What Does a Strong Rupee Mean for Us?
By Sujata Dutta Sachdeva , The Times of India
India seems to have grown up and that too in a hurry. This is what some policymakers feel about the strengthening of the rupee against the dollar. Once traded at around 47 or 48, the rupee now hovers around 40 to 41 against a dollar – an appreciation of nearly 10% since late 2006. The fastest rise in three decades, say experts.
Indeed, this has posed a dilemma for policymakers – there are strong viewpoints both for and against the rise. Some say it’s not a good thing, while others feel it shows our increasing importance in the global economy. Jamal Mecklai, risk-management consultant, says, “It shows we have grown up. It’s the market that’s pushing it and I trust the market more than the judgement of the Reserve Bank of India or finance minister.”
Observers say the rise of the rupee has been quite dramatic. It had depreciated steadily for a decade after being floated in 1993 – dropping from an average annual rate of Rs 31 to a dollar in 1993-94 to 48.40 to a dollar in 2002-03. However, between 2003-04 and 2005-06, the rupee appreciated by nearly 3% against the dollar. And since September 2006 it has been rising almost steadily. In fact, it’s not only the dollar that the rupee has been appreciating against. It has been holding its own against other currencies as well. Between January and May 2007, the rupee’s value against the pound, euro and yen rose by 8%, 6.9% and 11.2%, respectively.
So, is the rise good or bad for India? What impact will it have on the global competitiveness of Indian firms? Is it time for the RBI or the FM to intervene? These questions are uppermost in everyone’s mind today.
GOOD OR BAD NEWS?
There are two views on the issue. Mecklai argues, “The market is pushing the rupee so we have to let it play itself out. Of course, some companies will gain and some will lose in the process.” He attributes the rise to the inflow of dollars into the system. The market is flush with forex inflows: net investments by FIIs were $10.16 billion during January-June 2007. Similarly, FDI inflows touched $19.53 billion in 2006-07, a 153% increase over last year.
But Rajiv Kumar, director, ICRIER, is not so gung-ho. “The success of most developed countries is correlated to a weak currency. Take Japan in the 1960s, Korea in the ’70s and China in the ’80s. All of them grew on a weak currency. India’s biggest strength is our abundant labour force that helps keep our prices low. To boost our economy we need to push up exports and that can happen if our prices are competitive. These are interlinked. Therefore, the rupee should be weaker than what it is now.”

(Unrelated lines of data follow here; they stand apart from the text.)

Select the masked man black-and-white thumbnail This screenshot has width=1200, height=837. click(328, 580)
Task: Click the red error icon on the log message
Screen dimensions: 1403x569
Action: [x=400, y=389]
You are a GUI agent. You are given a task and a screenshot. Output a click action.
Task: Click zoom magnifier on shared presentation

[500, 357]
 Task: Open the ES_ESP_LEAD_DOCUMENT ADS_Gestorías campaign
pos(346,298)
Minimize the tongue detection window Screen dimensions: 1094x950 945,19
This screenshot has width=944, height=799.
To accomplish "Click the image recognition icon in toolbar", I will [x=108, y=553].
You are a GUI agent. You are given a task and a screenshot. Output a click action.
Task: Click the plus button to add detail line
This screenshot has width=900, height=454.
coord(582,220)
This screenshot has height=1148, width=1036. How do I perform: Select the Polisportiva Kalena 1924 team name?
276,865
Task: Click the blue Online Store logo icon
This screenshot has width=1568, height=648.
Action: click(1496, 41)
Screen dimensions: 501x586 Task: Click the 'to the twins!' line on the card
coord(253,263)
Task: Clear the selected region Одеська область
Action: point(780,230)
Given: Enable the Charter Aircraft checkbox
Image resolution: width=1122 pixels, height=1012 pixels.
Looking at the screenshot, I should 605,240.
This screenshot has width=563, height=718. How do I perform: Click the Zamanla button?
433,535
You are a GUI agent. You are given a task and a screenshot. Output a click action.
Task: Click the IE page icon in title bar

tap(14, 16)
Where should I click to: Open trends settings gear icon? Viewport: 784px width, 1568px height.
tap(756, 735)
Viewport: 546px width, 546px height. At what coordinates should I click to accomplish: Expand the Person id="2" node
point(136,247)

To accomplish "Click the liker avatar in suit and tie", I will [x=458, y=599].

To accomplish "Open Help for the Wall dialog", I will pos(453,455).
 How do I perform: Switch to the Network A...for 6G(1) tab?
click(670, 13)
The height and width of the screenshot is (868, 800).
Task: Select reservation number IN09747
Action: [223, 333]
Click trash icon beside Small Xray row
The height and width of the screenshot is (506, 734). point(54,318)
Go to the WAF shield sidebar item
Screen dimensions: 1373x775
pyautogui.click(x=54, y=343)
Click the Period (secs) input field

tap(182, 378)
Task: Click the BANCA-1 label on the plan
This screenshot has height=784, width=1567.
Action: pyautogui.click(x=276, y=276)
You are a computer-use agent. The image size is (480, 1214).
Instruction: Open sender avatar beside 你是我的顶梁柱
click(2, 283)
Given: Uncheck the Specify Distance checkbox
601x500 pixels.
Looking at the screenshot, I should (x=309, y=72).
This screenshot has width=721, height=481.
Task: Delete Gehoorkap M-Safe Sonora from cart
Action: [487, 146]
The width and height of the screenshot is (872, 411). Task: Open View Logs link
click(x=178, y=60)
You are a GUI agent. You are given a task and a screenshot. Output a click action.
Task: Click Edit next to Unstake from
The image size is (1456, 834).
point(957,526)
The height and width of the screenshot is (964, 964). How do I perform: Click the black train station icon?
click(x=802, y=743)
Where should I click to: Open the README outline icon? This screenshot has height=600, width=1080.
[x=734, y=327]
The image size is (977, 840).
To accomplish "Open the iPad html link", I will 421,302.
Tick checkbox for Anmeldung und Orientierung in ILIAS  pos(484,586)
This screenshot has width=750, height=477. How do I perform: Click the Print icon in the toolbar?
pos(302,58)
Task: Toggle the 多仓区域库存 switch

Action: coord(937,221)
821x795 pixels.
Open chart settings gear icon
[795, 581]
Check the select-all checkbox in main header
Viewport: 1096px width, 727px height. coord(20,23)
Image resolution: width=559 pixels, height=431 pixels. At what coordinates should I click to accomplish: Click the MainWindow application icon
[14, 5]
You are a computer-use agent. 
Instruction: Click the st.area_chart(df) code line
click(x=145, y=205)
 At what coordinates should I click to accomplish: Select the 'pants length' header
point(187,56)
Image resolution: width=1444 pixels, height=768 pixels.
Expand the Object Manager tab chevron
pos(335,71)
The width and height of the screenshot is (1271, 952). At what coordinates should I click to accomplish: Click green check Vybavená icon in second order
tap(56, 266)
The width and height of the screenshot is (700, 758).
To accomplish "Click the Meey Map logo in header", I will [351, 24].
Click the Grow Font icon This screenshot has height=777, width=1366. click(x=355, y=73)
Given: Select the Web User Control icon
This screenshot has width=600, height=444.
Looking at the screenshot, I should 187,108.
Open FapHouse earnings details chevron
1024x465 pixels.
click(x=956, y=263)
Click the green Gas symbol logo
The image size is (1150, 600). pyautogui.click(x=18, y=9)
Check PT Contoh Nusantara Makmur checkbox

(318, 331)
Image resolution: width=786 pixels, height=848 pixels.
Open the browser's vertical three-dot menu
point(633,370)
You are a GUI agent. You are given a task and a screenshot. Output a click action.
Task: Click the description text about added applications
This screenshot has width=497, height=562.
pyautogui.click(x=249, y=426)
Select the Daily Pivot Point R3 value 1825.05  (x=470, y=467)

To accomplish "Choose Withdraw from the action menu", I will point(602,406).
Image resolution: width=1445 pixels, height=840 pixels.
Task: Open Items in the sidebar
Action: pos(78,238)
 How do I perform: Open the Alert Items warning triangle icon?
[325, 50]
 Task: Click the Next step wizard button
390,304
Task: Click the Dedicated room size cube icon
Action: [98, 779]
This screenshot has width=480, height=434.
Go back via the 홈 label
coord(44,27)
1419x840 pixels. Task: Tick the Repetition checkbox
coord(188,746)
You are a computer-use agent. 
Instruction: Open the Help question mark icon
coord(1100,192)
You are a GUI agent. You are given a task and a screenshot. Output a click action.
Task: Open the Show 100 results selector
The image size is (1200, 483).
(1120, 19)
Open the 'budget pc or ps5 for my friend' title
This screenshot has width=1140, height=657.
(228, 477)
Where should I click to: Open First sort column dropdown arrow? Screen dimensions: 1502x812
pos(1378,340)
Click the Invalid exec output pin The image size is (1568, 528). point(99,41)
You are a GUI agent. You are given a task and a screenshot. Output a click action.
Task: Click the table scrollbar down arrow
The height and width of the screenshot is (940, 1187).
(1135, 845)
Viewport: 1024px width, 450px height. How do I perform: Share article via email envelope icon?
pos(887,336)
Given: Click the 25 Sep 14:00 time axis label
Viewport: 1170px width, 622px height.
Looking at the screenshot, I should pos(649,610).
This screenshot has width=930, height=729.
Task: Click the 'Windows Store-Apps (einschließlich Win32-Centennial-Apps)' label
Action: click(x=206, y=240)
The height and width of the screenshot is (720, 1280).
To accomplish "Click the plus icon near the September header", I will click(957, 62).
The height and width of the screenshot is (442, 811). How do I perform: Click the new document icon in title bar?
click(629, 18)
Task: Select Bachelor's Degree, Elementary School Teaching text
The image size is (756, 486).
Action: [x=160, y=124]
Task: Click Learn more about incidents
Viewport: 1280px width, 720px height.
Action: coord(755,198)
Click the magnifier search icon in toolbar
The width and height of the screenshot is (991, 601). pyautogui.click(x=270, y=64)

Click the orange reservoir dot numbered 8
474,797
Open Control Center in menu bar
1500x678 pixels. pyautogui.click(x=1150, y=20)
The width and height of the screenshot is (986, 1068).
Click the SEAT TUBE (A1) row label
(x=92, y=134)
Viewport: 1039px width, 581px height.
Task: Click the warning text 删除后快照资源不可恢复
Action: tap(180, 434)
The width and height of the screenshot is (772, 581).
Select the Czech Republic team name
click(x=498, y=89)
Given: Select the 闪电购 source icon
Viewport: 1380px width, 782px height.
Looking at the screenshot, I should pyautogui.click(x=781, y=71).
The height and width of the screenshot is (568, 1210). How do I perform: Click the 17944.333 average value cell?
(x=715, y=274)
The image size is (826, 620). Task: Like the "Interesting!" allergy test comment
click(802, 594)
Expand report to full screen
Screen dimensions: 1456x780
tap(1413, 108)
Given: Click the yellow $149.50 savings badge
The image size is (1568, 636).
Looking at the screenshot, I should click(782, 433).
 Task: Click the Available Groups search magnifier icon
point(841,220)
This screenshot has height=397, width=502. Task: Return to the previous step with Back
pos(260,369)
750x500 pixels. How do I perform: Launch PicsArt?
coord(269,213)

The situation cannot be seen as a clear black or white. As Marut Sengupta, head, policy, CII explains, the rise should be seen at multiple levels. “India’s import bill is far higher than our export earnings. When the rupee rises, the trade deficit comes down. Products that have an import component too become cheaper. Since inflation is high and liquidity is robust, the appreciation sucks in the liquidity from the system. Besides, loss-making oil companies get to see their losses coming down,” Sengupta explains.
But on the flip side, exports are hit and profitability declines. “With an appreciating rupee the cost of production rises, so exports become costlier. In a globalised economy, we stand to lose business to our competitors. Particularly in textiles, IT/ITES etc. Also, if imports are cheaper, domestic players may lose out,” Sengupta sums up.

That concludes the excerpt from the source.